▶ _TASK INSTRUCTIONS_
Determine the number of lines in the entries below in which the word "Skoda" appears, and reply with that number only.

Entries taken from a collection
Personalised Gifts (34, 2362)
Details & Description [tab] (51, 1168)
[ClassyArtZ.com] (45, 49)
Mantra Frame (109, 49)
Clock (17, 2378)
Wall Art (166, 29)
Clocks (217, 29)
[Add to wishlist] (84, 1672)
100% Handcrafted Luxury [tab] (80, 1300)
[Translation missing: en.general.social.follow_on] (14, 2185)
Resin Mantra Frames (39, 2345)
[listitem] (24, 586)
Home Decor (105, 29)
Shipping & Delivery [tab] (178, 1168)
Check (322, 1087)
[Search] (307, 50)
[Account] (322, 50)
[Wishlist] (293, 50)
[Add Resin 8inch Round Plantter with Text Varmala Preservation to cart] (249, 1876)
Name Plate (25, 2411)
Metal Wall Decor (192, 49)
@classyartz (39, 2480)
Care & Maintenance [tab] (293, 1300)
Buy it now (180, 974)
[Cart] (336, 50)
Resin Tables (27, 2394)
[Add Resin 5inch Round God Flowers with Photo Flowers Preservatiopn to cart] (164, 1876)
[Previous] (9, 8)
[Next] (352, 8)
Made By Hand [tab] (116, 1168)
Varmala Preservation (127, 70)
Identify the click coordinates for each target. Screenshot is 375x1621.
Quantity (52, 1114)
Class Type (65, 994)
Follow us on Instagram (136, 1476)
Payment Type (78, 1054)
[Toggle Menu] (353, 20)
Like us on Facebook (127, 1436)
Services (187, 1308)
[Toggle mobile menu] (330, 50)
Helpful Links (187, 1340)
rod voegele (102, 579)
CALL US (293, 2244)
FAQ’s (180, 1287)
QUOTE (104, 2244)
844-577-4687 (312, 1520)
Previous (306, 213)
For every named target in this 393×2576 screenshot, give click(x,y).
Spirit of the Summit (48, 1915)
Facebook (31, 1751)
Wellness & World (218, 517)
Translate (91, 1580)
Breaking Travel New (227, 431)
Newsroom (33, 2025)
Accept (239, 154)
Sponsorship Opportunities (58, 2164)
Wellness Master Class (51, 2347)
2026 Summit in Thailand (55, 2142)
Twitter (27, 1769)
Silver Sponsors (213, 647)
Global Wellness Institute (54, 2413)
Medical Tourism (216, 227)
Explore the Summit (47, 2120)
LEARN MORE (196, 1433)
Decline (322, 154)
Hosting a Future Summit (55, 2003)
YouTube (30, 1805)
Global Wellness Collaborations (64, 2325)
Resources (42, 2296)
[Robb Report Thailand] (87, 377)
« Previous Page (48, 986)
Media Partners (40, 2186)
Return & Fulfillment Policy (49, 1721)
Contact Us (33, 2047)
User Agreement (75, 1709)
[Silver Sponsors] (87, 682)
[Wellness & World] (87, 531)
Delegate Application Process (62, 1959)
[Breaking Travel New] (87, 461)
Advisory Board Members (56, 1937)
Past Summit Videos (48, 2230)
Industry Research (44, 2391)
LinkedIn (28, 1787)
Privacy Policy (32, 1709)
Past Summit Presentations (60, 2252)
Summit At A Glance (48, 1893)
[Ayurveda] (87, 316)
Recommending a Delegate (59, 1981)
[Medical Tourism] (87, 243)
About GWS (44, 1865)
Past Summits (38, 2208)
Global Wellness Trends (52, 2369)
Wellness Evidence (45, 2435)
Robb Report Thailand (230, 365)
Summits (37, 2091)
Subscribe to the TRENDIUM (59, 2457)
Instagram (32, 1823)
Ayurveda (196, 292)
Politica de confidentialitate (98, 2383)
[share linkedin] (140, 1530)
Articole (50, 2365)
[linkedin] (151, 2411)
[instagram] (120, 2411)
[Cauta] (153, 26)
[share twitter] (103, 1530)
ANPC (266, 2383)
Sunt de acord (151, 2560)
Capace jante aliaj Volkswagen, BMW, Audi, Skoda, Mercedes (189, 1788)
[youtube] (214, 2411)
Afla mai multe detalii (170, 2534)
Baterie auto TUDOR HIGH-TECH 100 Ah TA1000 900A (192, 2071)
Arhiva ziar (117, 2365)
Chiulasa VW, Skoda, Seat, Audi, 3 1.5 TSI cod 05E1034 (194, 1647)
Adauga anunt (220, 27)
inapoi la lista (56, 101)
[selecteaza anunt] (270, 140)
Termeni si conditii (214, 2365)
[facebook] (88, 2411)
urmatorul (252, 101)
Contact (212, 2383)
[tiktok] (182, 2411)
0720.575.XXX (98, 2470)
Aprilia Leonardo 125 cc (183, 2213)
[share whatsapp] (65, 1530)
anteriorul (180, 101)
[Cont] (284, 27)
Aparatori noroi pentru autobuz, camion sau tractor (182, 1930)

▶ _SOLUTION FOR THIS EXERCISE_
2